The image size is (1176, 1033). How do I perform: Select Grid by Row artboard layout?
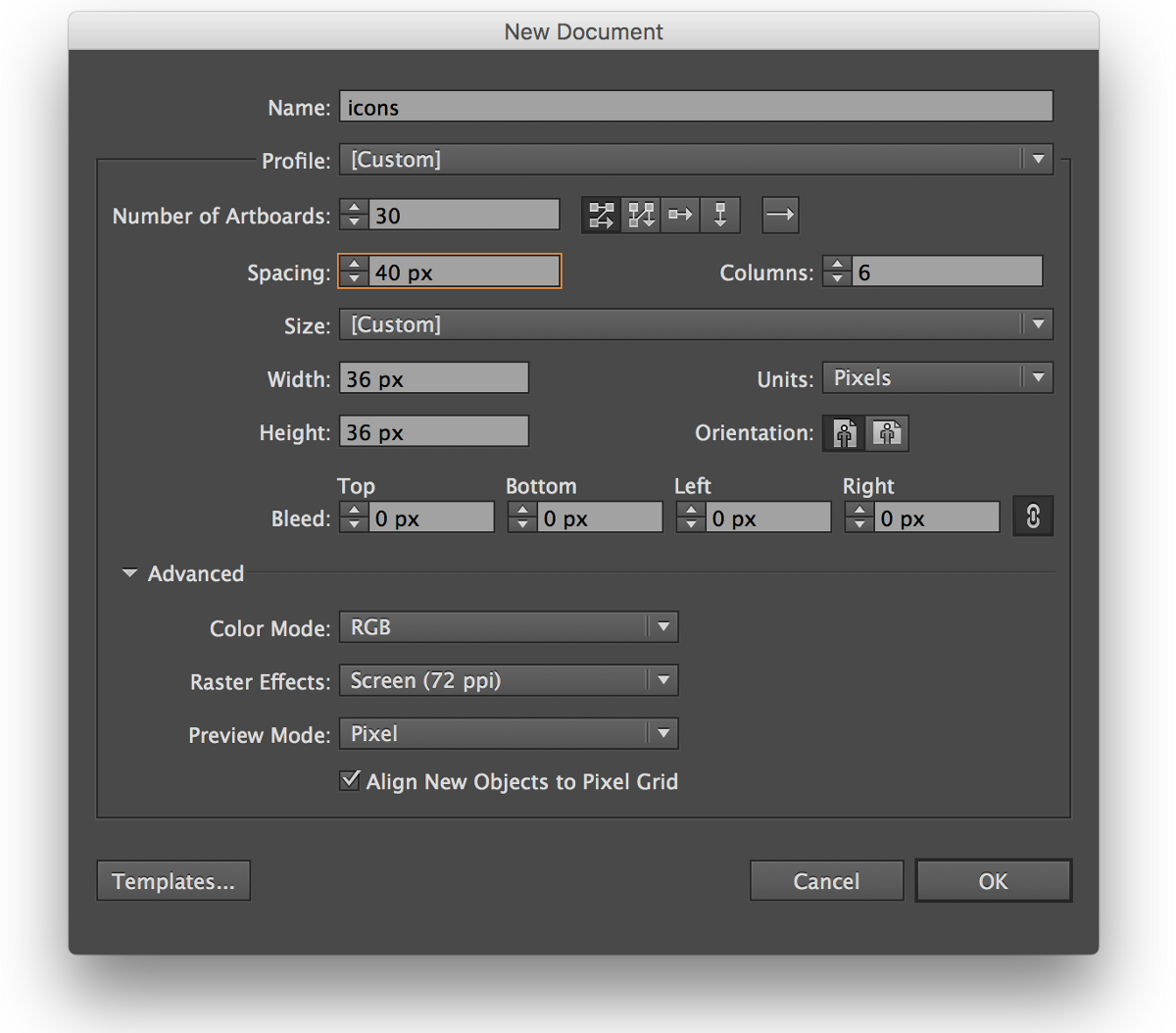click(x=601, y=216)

● ● ● ●

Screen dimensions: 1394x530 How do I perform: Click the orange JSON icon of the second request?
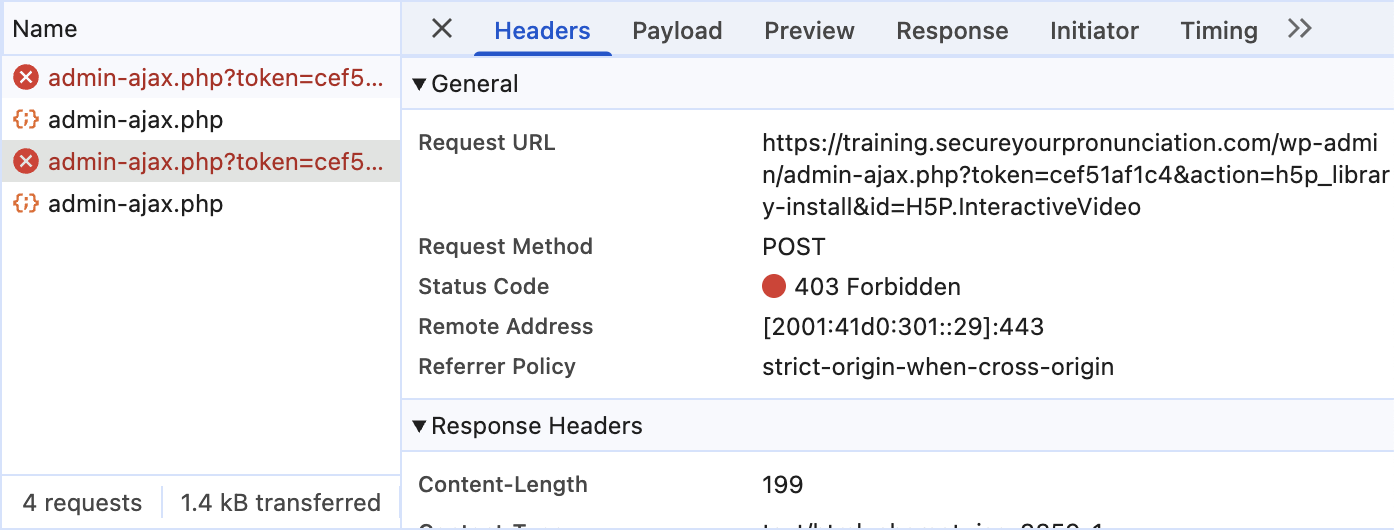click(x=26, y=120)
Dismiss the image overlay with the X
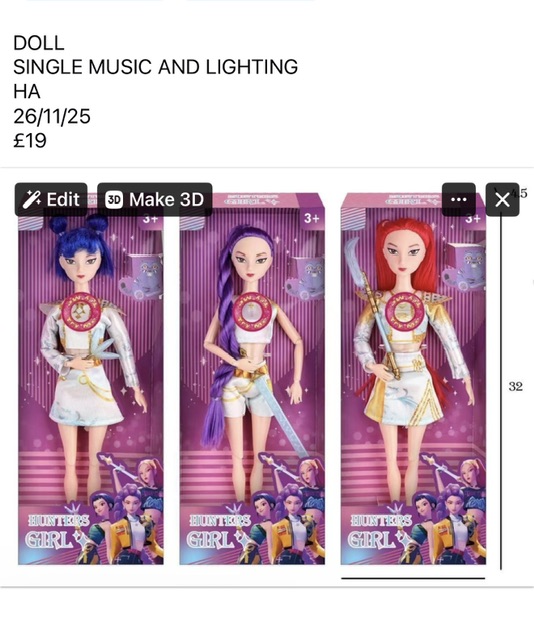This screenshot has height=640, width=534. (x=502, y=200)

● ● ● ●

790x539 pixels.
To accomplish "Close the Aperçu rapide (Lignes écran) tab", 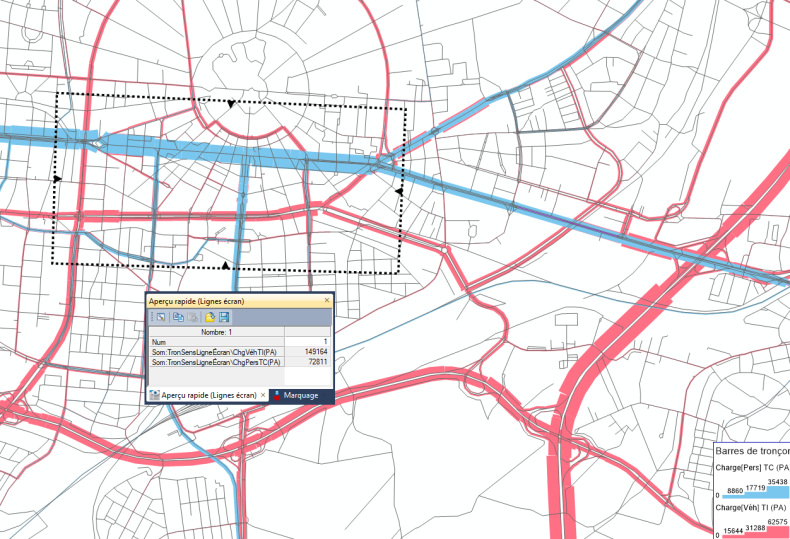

● ● ● ●

» **TASK TO COMPLETE**:
In the entries above, find the line with "790x539 pixels." and the line with "the Aperçu rapide". Return exactly those lines and all the ones between them, pictures excluded.

» **EXERCISE ANSWER**:
790x539 pixels.
To accomplish "Close the Aperçu rapide (Lignes écran) tab", 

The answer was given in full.